ESTRATTO DELLA PAGINA:
---*---
Il perché è presto detto: 13.000 anni sono un battito di ciglia all’interno dell’evoluzione umana, e non si cancellano da un giorno all’altro i geni plasmati in centinaia di migliaia di anni in cui Homo sapiens ha praticato una promiscuità libera e senza peccato.

È in questo caos di istinti e necessità contrastanti che interviene la cultura – inclusa, inutile dirlo, la religione e il suo dito indice moralizzatore. A diverse latitudini, infatti, diversi gruppi politico-filosofico-religiosi hanno santificato come “famiglia naturale” orientamenti relazionali molto diversi fra loro, sancendo come immorale (o addirittura illegale) tutto ciò che non aderisse a quella norma.
---*---
Dati raccolti
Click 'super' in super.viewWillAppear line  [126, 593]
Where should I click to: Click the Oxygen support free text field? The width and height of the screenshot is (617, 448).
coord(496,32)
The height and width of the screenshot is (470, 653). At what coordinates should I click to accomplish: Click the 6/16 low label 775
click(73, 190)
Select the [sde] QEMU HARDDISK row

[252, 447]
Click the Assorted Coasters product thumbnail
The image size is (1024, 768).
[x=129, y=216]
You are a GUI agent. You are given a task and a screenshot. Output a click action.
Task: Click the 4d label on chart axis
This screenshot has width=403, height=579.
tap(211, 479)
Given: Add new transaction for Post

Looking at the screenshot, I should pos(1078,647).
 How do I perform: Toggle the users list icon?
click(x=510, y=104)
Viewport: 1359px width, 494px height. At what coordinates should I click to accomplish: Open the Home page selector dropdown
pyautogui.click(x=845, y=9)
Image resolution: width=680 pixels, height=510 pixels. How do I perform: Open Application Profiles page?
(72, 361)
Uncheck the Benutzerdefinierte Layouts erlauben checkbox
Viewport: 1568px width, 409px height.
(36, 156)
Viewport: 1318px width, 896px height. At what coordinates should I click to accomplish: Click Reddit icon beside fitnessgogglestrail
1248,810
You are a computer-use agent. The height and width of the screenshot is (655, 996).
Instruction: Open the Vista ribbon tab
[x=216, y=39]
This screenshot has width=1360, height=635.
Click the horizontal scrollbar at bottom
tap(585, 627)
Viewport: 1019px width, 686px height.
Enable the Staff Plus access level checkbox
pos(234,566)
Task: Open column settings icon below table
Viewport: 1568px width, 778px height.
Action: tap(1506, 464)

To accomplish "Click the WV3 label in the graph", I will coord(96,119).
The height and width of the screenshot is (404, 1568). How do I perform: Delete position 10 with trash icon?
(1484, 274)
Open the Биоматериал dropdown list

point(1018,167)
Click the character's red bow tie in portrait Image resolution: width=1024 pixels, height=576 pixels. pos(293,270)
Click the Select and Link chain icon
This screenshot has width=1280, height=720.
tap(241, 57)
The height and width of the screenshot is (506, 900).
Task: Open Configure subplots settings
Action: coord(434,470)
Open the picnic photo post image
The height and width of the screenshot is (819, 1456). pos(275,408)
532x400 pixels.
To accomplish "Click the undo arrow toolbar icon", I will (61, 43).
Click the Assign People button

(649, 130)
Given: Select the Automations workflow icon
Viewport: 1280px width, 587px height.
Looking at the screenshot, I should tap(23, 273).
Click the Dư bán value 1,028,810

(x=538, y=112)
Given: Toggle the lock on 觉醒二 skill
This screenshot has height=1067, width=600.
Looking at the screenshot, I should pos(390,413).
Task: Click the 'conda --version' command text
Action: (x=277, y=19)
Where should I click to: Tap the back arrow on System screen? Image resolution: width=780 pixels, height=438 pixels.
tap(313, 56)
---*---
COMPITI:
**a)** Estrai dal brano sull'evoluzione e la famiglia il passo che comincia con "Il perché è" e prosegue fino a "e senza peccato.".
**b)** Puoi riscrivere in forma di elenco, più brevemente, il paragrafo del brano sull'evoluzione e la famiglia che inizia con "È in questo caos di istinti", mantenendone i fatti principali?
**c)** Come potrebbe proseguire il brano sull'evoluzione e la famiglia? Continualo a partire dalla sua ultima frase.

RISULTATI ATTESI:
**a)**
Il perché è presto detto: 13.000 anni sono un battito di ciglia all’interno dell’evoluzione umana, e non si cancellano da un giorno all’altro i geni plasmati in centinaia di migliaia di anni in cui Homo sapiens ha praticato una promiscuità libera e senza peccato.

**b)**
- Nel caos di istinti e necessità contrastanti interviene la cultura, compresa la religione con il suo dito indice moralizzatore.
- A diverse latitudini, diversi gruppi politico-filosofico-religiosi hanno santificato come "famiglia naturale" orientamenti relazionali molto diversi fra loro.
- Hanno sancito come immorale, o addirittura illegale, tutto ciò che non aderiva a quella norma.

**c)**
In un contesto cattolico, ad esempio, “naturale” è la famiglia monogama descritta in apertura, mentre in un contesto musulmano o mormone fondamentalista “naturale” è la famiglia poliginica, in cui un uomo sposa più donne, a patto che abbia la facoltà economica per “permettersele”. In altre culture, poi, “naturale” è la famiglia poliandrica, in cui una donna sposa più uomini, come nel caso della classe sociale tre-ba del Tibet, in cui una donna ha due o tre mariti, fratelli l’uno dell’altro. L’etnografia è sterminata a tal riguardo e sarebbe impossibile elencare tutte le variopinte “famiglie naturali” in giro per il mondo…

Ad ogni modo, che cosa possiamo trarre da tutto ciò? Dobbiamo forse rimpiangere – come anacronistici Rousseau – i tempi andati della promiscuità egualitaria di Homo sapiens? O forse ostinarci ancora un po’ nell’idealizzare la monogamia, considerandola come l’unica vera scelta possibile in campo amoroso, chiudendo gli occhi di fronte ai tantissimi segni della sua inadeguatezza alla complessità del mondo contemporaneo? Nulla di tutto ciò. Lungi dal voler esaltare la promiscuità o condannare la monogamia, vorrei porre l’attenzione sull’inedita condizione di libertà nella quale ci troviamo a vivere oggi: liberi dalla religione, possiamo liberarci anche dalla sua inerzia in campo morale e sessuale, esplorando orientamenti relazionali alternativi e trovando quello che fa al caso nostro, ognuno per sé.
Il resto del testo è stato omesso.